Vom lebendigen Hypertext

Danke, danke für die guten Wünsche: Heute ist der dritte Tag der Erkältung, der Tag ihres Verschwindens. Als erste Erkältung seit vielen Jahren ist das sowieso eher eine interessante Erfahrung: diese körperliche Schlaffheit, die volle physische Unfähigkeit zu irgend welchen Anstrengungen bringt mir eine selten verspürte innere Ruhe. Vermutlich funktioniert der psychische Mechanismus nach dem Motto: Wo nichts geht, kann auch nichts verlangt werden, wie schön! Und aus dieser Entlastung heraus konnte ich locker aktiv werden, voller Freude vor dem Monitor sitzen und mein neues KnowHow-Projekt anschieben, dessen erster Artikel (zu Nielsen, siehe Kasten) ja seit gestern zu besichtigen ist.

Meine Motivationskrise, die sich seit Monaten hinzog, ist mit diesem Projekt-Start vorbei: Endlich wieder ein lebendiger Hypertext! Das Diary ist natürlich auch lebendig, doch seine Form ist fest, mit ihr experimentiere ich nicht mehr. Das Erotische des Webdiarys, das praktisch ein Teil meiner Existenz geworden ist, findet auschließlich auf der inhaltlichen Ebene statt: Wie weit zeige ich mich? Ist das, was ich zeige, überhaupt real? Welche Motive stehen hinter diesem Tun? Soll ich dies und jenes wirklich schreiben? Hat es einen Sinn, und wenn nicht, warum findet es trotzdem Leser? Usw. usf. – im Ganzen eine sehr persönliche Angelegenheit, nichts, womit ich irgendwie auf’s real existierende öffentliche Leben einwirken will.

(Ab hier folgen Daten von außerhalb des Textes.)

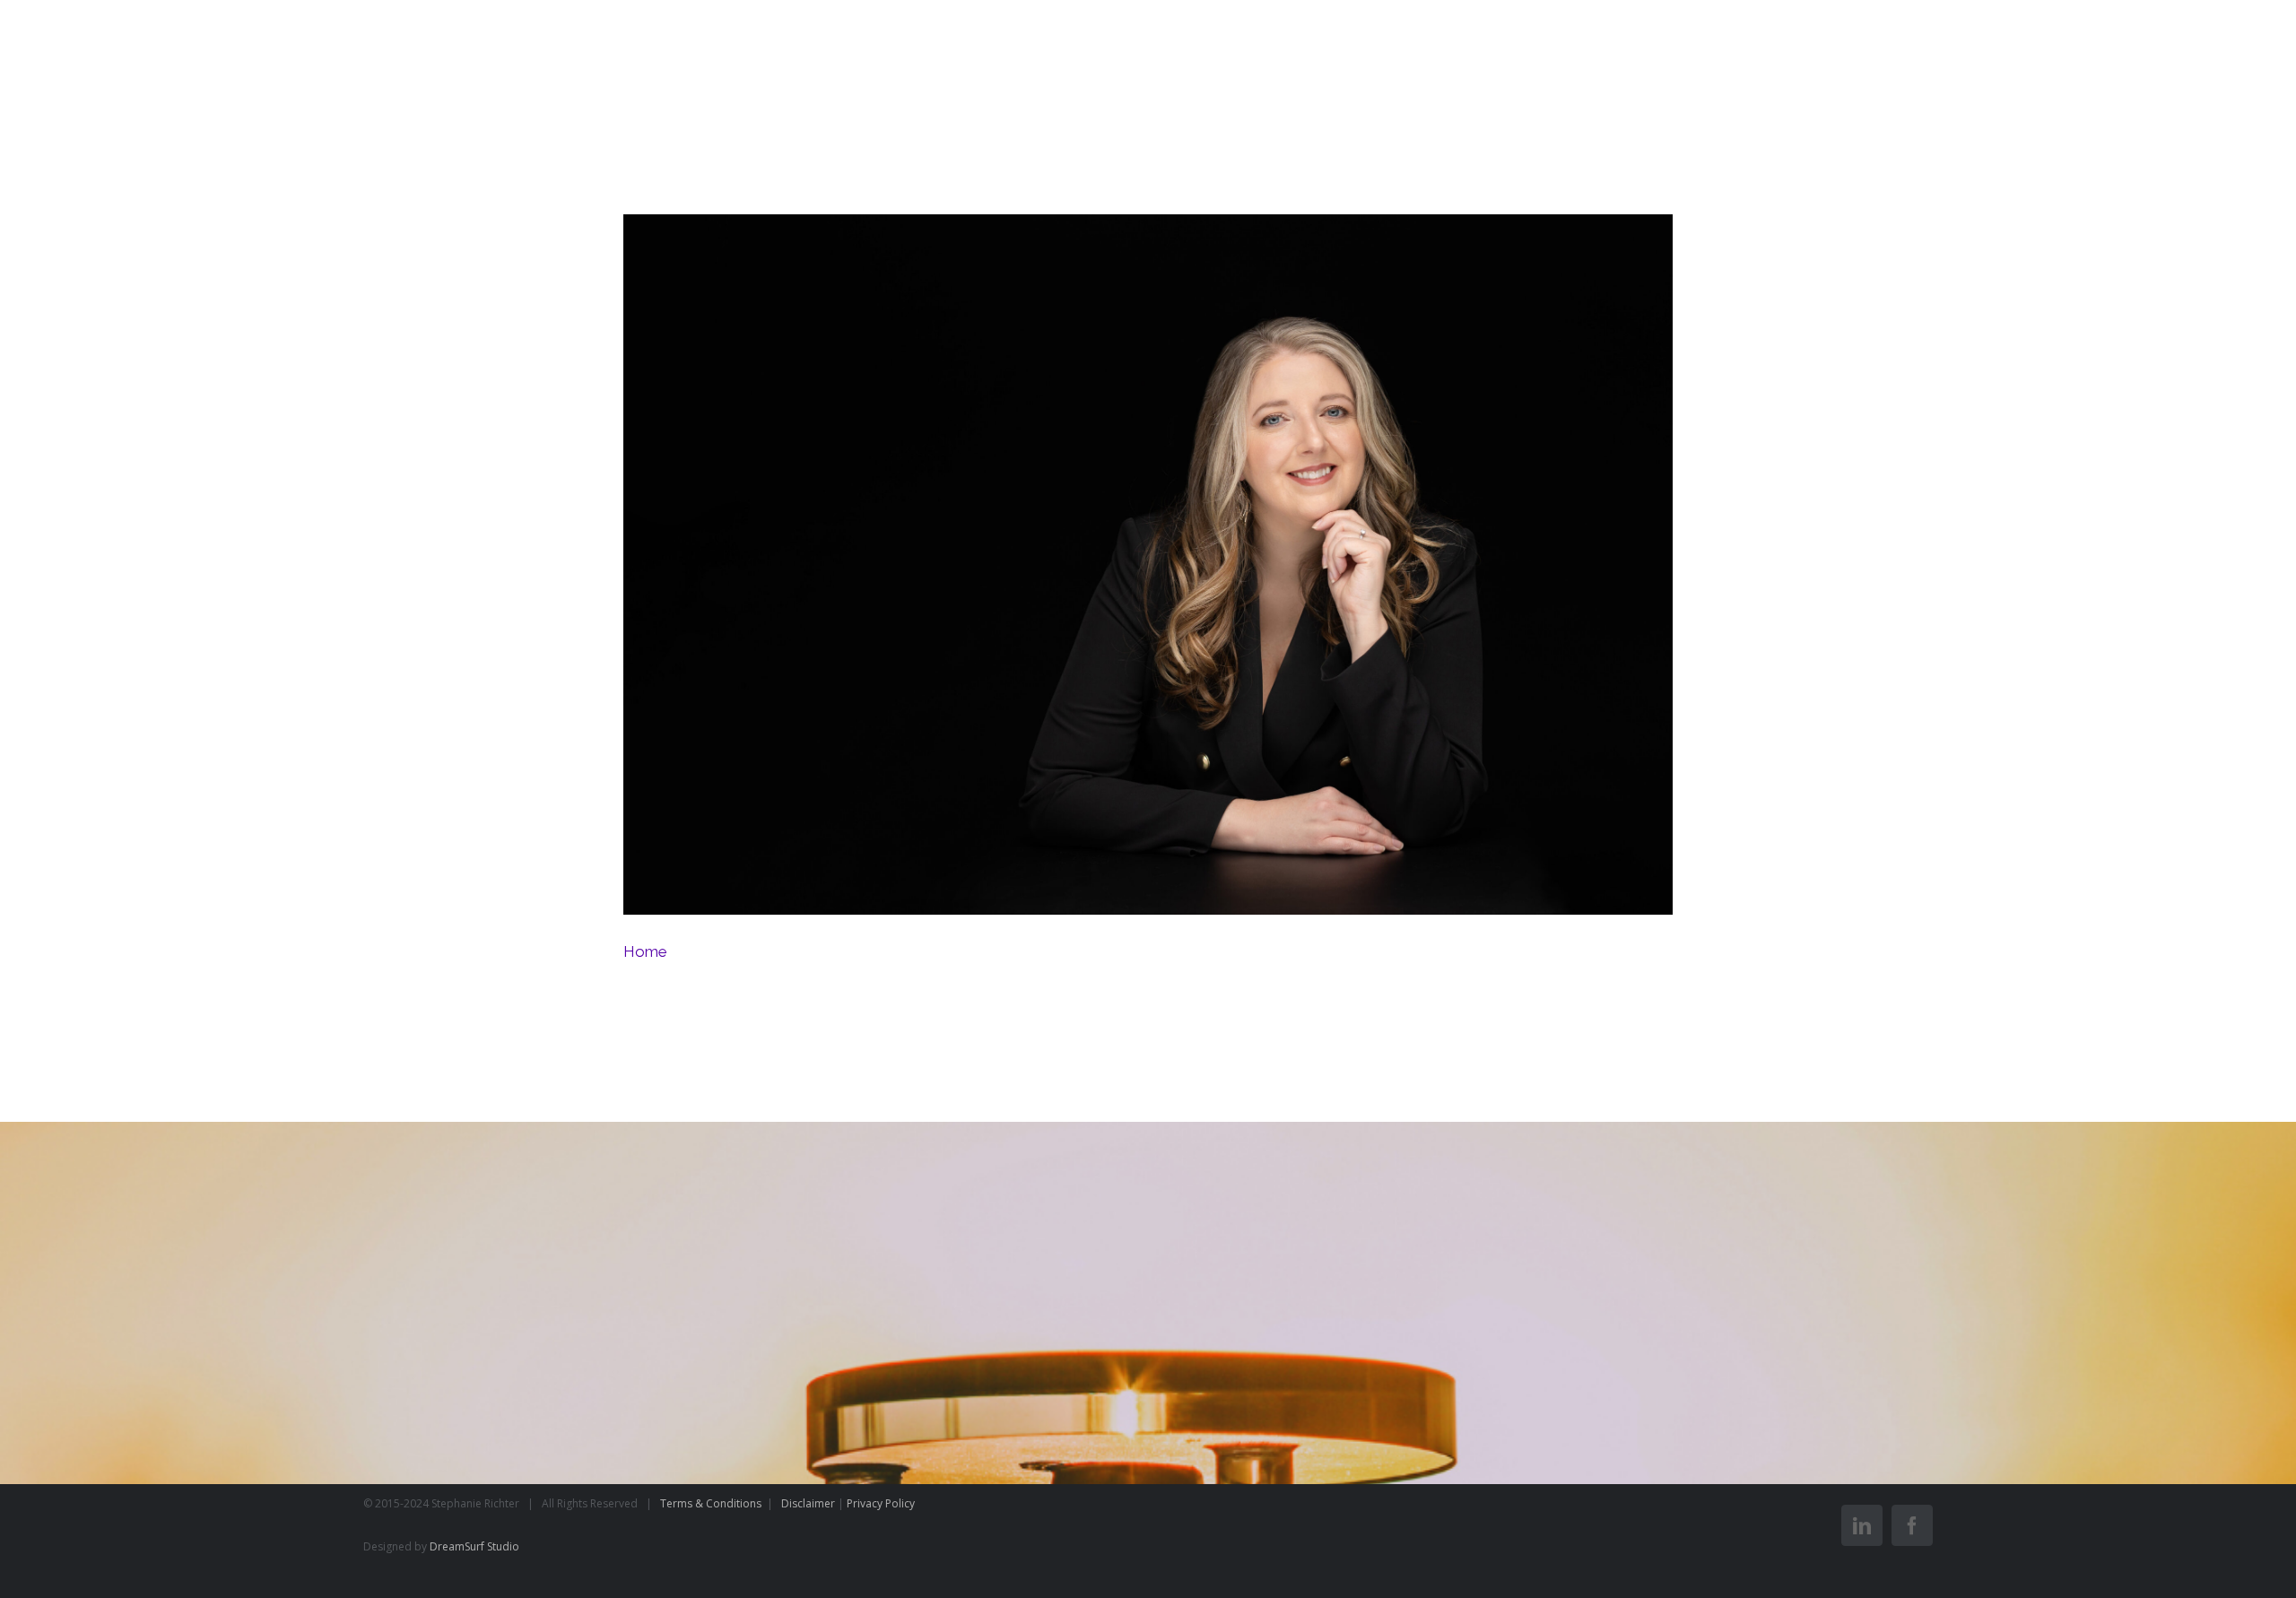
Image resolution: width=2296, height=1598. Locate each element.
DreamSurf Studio (474, 1546)
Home (1150, 568)
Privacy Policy (881, 1503)
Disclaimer (808, 1503)
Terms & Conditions (712, 1503)
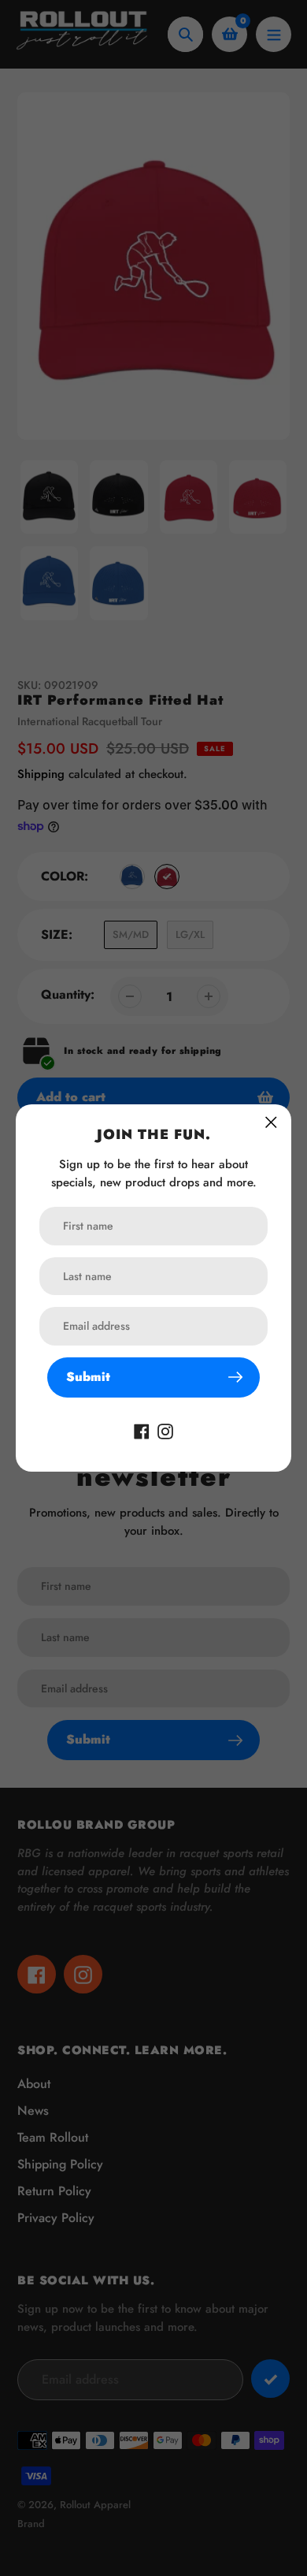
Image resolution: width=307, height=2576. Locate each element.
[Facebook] (142, 1430)
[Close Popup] (271, 1122)
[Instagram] (165, 1430)
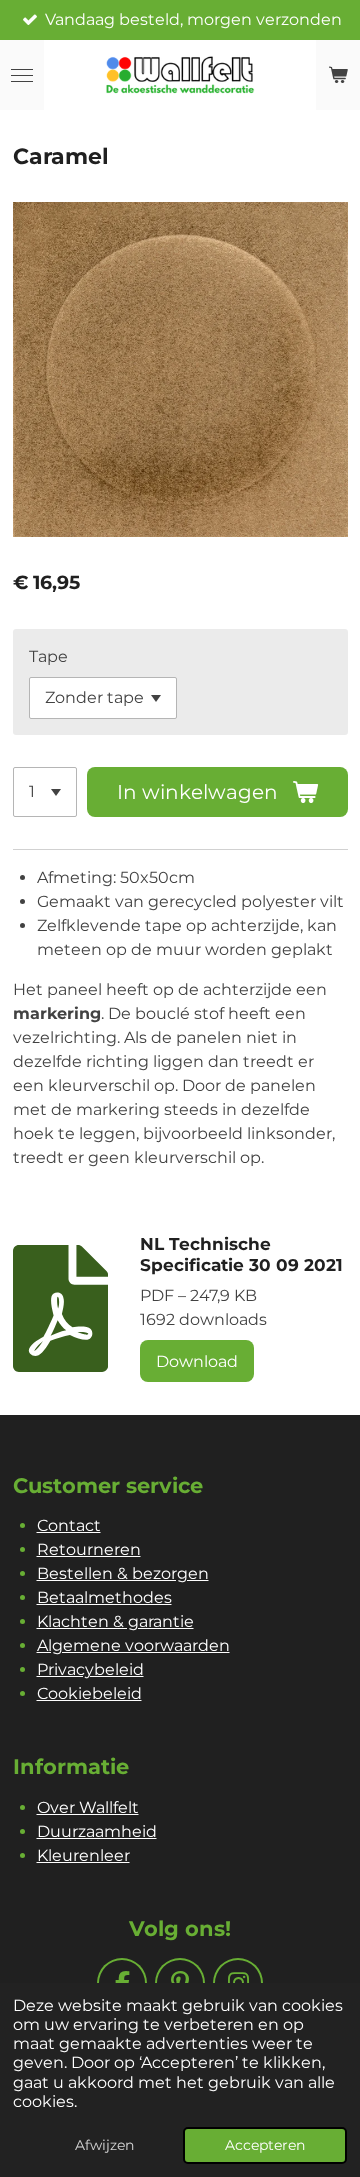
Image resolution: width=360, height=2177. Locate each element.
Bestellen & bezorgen (123, 1573)
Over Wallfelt (88, 1807)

Im jetzt endlich gestarteten Webwriting-Magazin kann ich dagegen das Netz für mich wieder mal ganz neu erfinden: Den in jahrelanger Praxis gemachten Erfahrungen mit dem Publizieren im Internet eine eigene Form geben und diese gleichzeitig auch ausformulieren und begründen. Mit Michael Charlier ist mir dafür der ideale Co-Worker begegnet, er hat erstens Jahrzehnte schreiberisch-journalistische Erfahrung, doch vor allem auch die Geduld, Dinge wirklich auf den Punkt hin auszuformulieren. Quellen angeben, Autoren zitieren, Dinge wirklich von Anfang bis Ende rezipieren und dann nachvollziehbar bewerten, das ist nicht unbedingt das, was mir Spaß macht. Ich setze lieber ein Beispiel, verschaffe ein ERLEBNIS und sage dann: Wenn sie es nicht selber schnallen, dann eben nicht. Insofern ergänzen wir uns aufs Beste und ich bin guter Dinge, dass das Webwriting-Magazin eine unverwechselbare Qualität aufweisen wird, von der auch andere etwas haben.

Lebendige Texte?

Gute Hypertexte haben für mich etwas Utopisches. Schließlich sind es keine fertigen Artefakte, die irgendwo ausgestellt stehen, keine WERKE, in irgendwelchen Speichern und Bibliotheken gehortet, vielleicht gerühmt, oft schnell vergessen. Nein, Hypertexte sind im besten Fall offene STRUKTUREN, Organisations- und Kommunikationsstrukturen für Texte und Menschen. Nehmen wir einen guten Prototyp als Beispiel: Selfhtml [aktualisierte URL, Stefan ist nicht mehr dabei] von Stefan Münz ist nicht nur das Produkt (die 7 Versionen des Hypertextes selbst), sondern ein Teil von Stefan, den er so nach außen gestellt hat, worauf sich andere einfanden, die zur Sache etwas beitrugen. Rund um das Dokument entstand eine weit verstreute Community aus Menschen, die von Stefans ganz spezifischen Art, Wissen weiterzugeben, angerührt sind und diese Art & Weise mit- und weitertragen. (Natürlich gibt es auch jede Menge „blosse Konsumenten“, das ändert aber nichts.)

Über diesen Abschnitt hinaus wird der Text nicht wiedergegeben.